Listening to Transparency
Venue
Artist
Pierre-Alain Jaffrennou, Michel François, Christian Rizzo, Dania Reymond, Deng Yuejun, Denys Vinzant, Wang Fujui, Gregory Chatonsky, Henri-Charles Caget, Iuan-Hau Chiang, Jean-François Estager, Julie Vacher, Li Yuhang, Luc Ferrari, Manon de Boer, Matt Coco, Pierre-Laurent Cassière, Pascal Frament, Stéphane Borrel, Thierry de Mey, Thomas Léon, William Anastasi, Xiao Yu, Yann Orlarey, Dominique Blais
Curator
Organizer
Shanghai Minsheng Art Museum, China Minsheng Bank, GRAME (National Center for Musical Creation/Lyon)
Co-organizer
Consulate General of the Republic of France in Shanghai, Shanghai Minsheng Art Foundation, Beijing Minsheng Foundation for Arts and Culture, Beijing Minsheng Art Museum
Support
Shanghai Cultural Development Foundation, Ministry of Culture (France), City of Lyon, French Institute of Lyon, Auvergne-Rhône-Alpes Region, Wallonie-Bruxelles International, Artecture Company, Vision Prosper
Sponsor
Lanci Industry
Listening to Transparency
Listening to transparency is designed both as a path and as a scenography gathering more than forty art installations struck by luminous waves and sonorous vibrations. Listening to Transparency proceeds as a mere mega musical instrument, in which “the sound”, in sides with the visual aspects, stands as the backbone. All of the pieces presented execute a monumental musical score, alternating sounds, silences, and nearly-nothing-to-hear elements, as a “musical suite” marrying and magnifying the architectural fluidity of Shanghai Minsheng Art Museum.
The indiscernible slope linking the four levels of the museum epitomizes the passage from one state to the other: the continuous ascent is in line with topic of transparency which is manifested filterings of real world around us. These filters induce a particularly rich world of ties, variations and metamorphosis between the territories of sound and visual arts.
The use of glass and other kinds of materials–translucent, luminous and liquid devices produced unprecedented sensory combinations, generalizing, throughout the arts of the 20th century, a state of transparency.

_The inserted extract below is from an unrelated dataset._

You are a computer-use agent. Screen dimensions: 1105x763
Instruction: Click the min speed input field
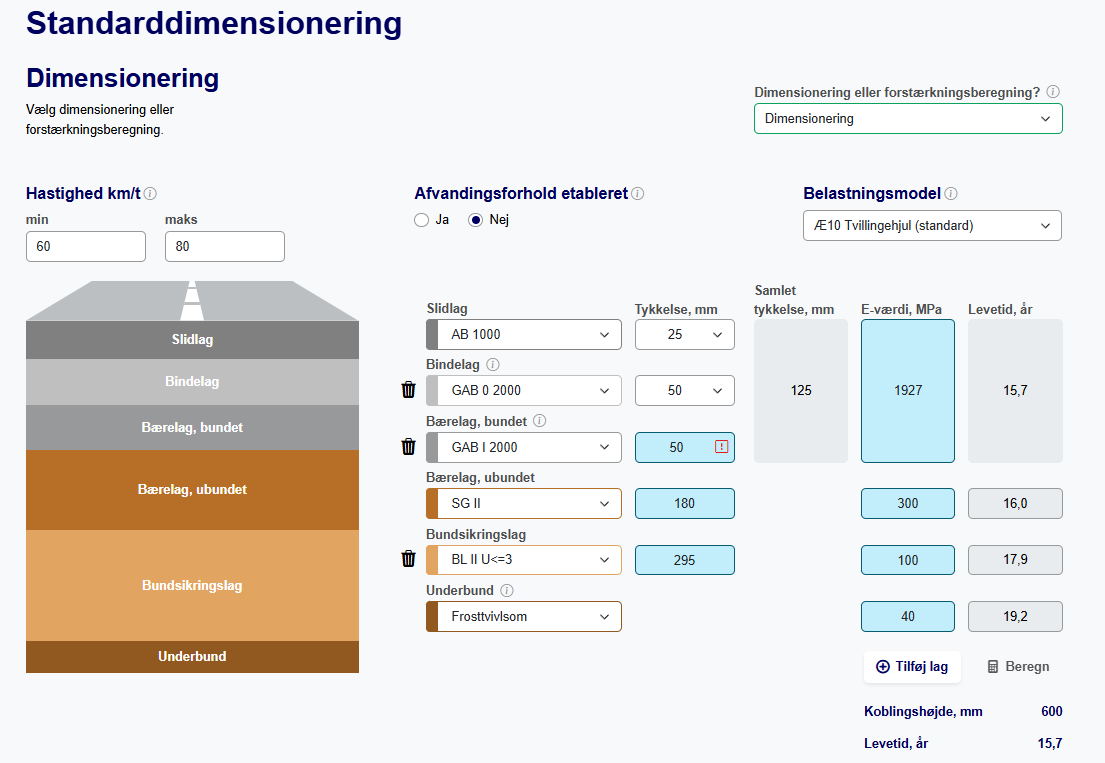pyautogui.click(x=86, y=246)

The image fixed upon the glass plate, then on the film reel, has freed imagination by developing a poetic of the treated plate, and has multiplied all sorts of process such as photogrammetry and rayography… If the optical qualities are more likely to generate these interpenetrations, transparency is also today at the heart of the vibrant world of communications and networks to the proliferation of virtual spaces.
The sound, which is purely vibratory and translucent space, appeals as the golden thread of the exhibition, to the transparency of the very listening, in which the sound reveals itself by the silence. Between tangibility and virtuality, immersive, silent or synaesthesial artworks hence stand alongside with the configurations in which the visual and sound develop according dissonant or autonomous trajectories. Other pieces, immobile and silent, appeal directly to the visitor’s sonorous imagination.

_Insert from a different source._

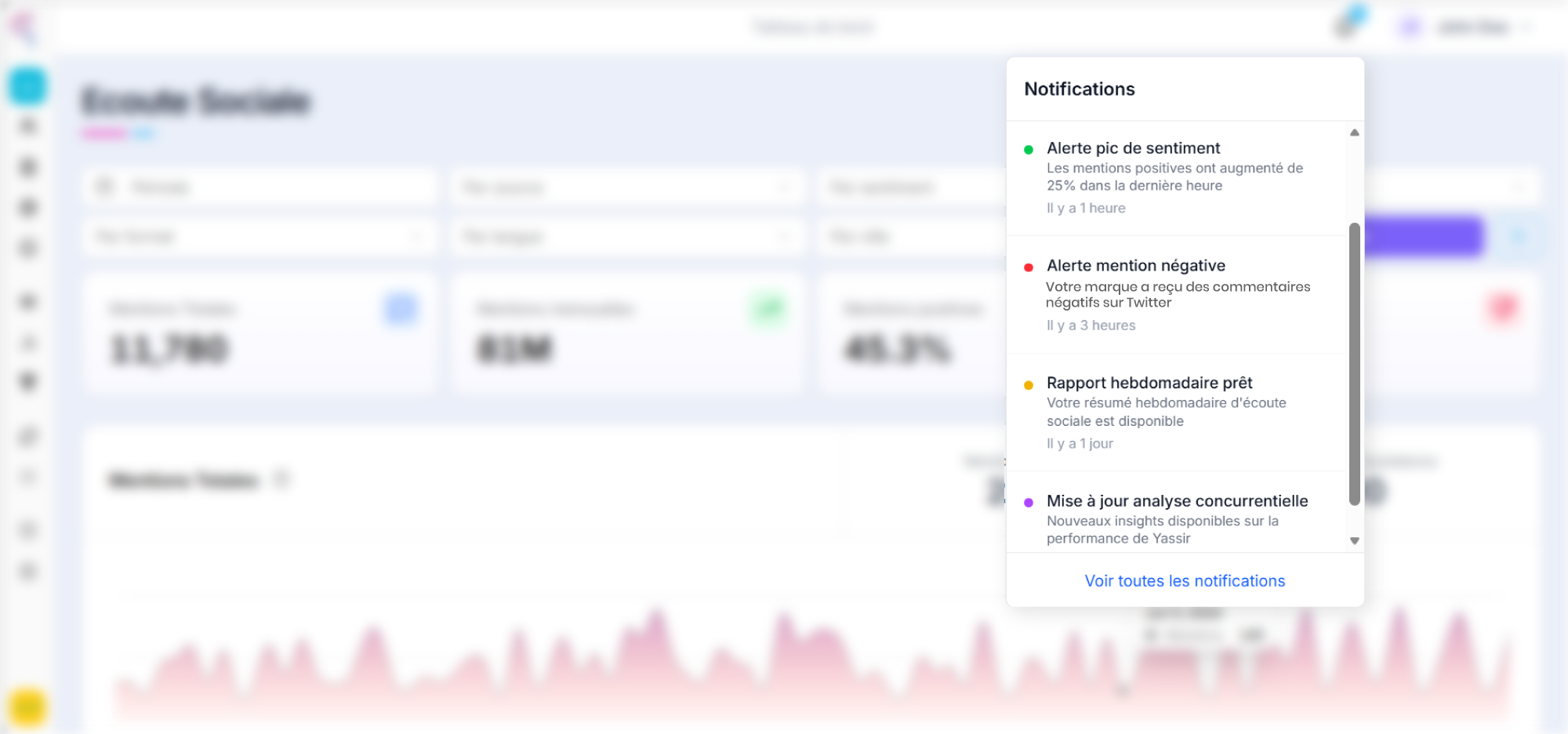
Task: Select the highlighted cyan sidebar icon
Action: pyautogui.click(x=27, y=85)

Inside those digital fluctuations, making the tangible reappear through its most varied hybridations and introducing sensitivity into virtuality are, together, away to recover balance in an increasingly evanescent environment. It is also contributing to, now, embody our vision of the world into the infosphere, i.e in an invisible and complex field of waves and interconnections: more and more "physically" transparent, less and less controllable.

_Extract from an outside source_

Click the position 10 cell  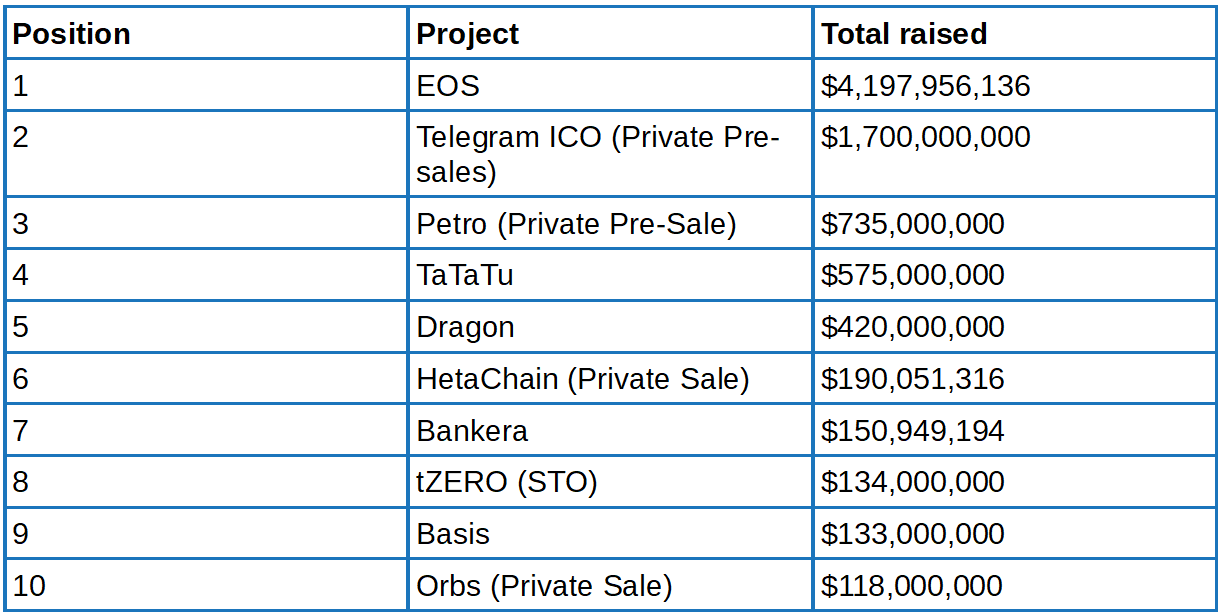pyautogui.click(x=30, y=586)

Most of the pieces that succeed each other, keep alternating between light and darkness, immediacy and slow moments, sound wave and encounters with imperceptibility. They confront virtual fields, ecosystems, tangible realities and luminous resonances; they thread a path of potentials as well as a non-predictive itinerary, in constant variation, sprinkled with reflections and reminiscences, to silence … at the perception of ineffability. Listening to Transparency invites the visitor to transform himself into a “spotter of sounds”.
James Giroudon was born in La Tour du Pin, Isère. He studied at the University of Lyon and is graduated from art history, sociology and education sciences. And he is a graduate of Pierre Schaeffer and Guy Reibel’s class at the National Superior Conservatory of Music in Paris. From 1982 to 1990, he taught at the Conservatory of Music in Saint-Etienne, where he created an electro-acoustic music section.
Sound Engineer, Computer Music Designer.
Musician and scientific training he joined the team GRAME—National Center for Musical Creation in 1989. He works for research and development of tools for creating, while confronted daily with the realities and diversity of contemporary productions: Great shows, international concerts, festivals Musiques en scène, sound installations, discographies...
Since 2003 he worked specifically on the motion capture and stage increased. He experiences what he calls “instrumental set design” and is interested in all arts where his research and developments are related.